== MATERIAL SUPPLIED

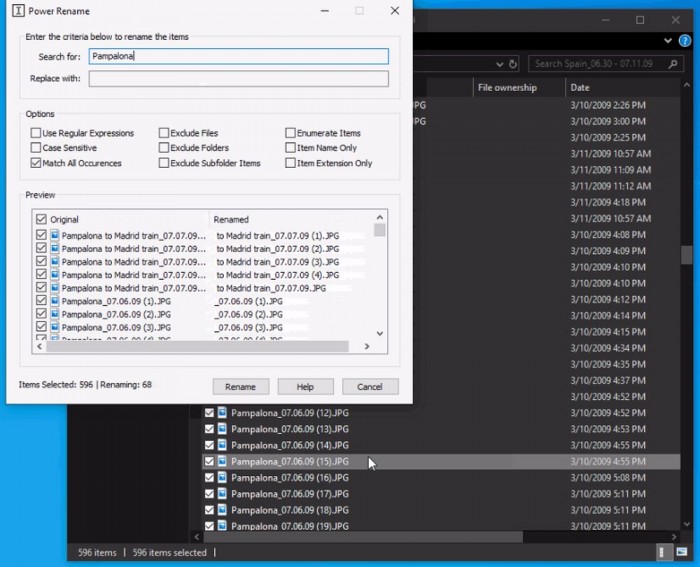The image size is (700, 567).
Task: Tick the Enumerate Items checkbox
Action: [x=290, y=133]
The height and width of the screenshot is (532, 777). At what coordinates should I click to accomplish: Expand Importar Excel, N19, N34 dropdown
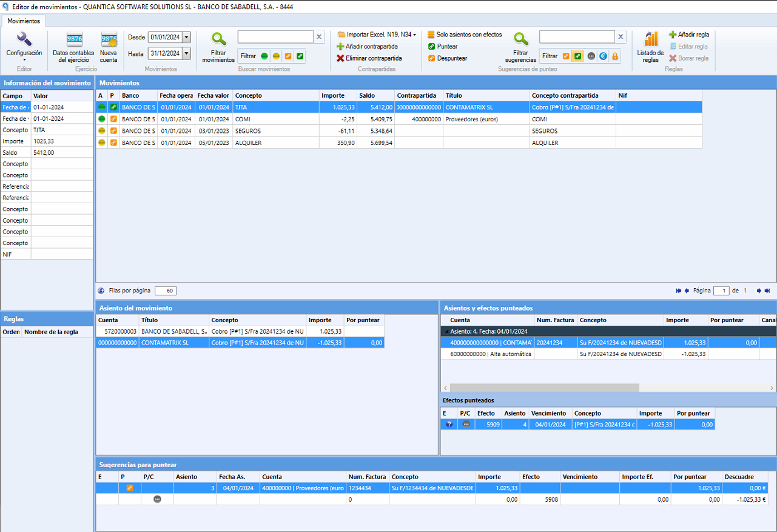point(377,35)
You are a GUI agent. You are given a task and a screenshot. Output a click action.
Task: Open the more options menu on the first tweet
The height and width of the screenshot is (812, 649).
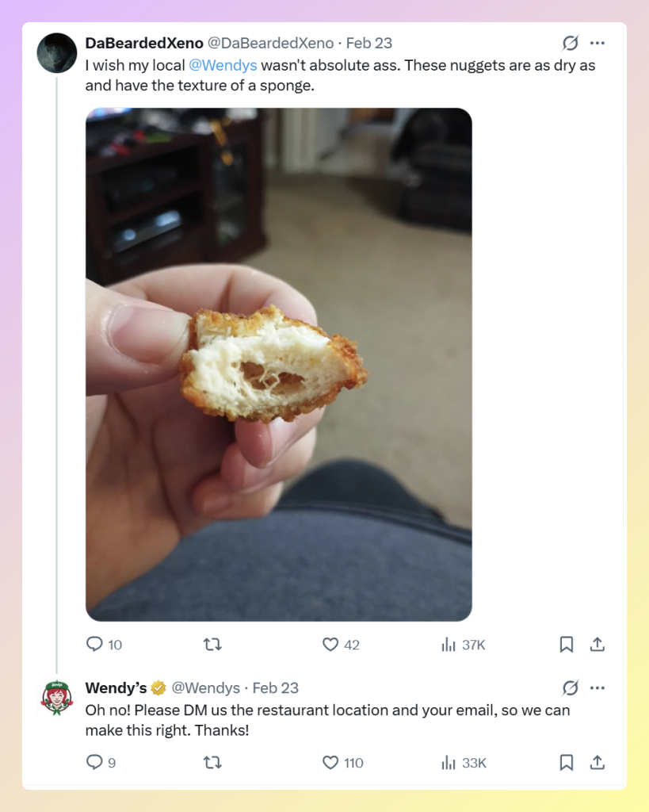point(597,44)
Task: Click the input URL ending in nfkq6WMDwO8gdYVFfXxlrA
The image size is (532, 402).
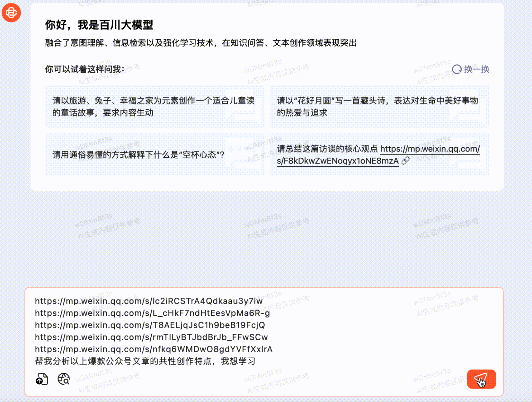Action: pyautogui.click(x=154, y=349)
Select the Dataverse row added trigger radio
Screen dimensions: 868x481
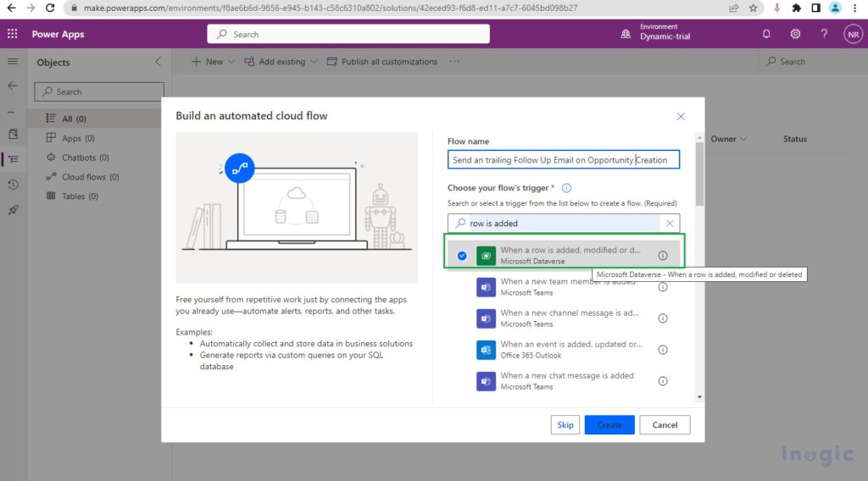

====

- **AIM OF THE EXERCISE**: Write out again, word for word, only the lines from the one with "The image size is (532, 402)." through the last line of the material, and omit each picture.

- **ANSWER FOR THIS EXERCISE**:
The image size is (532, 402).
Action: pyautogui.click(x=154, y=349)
Select the Dataverse row added trigger radio
Screen dimensions: 868x481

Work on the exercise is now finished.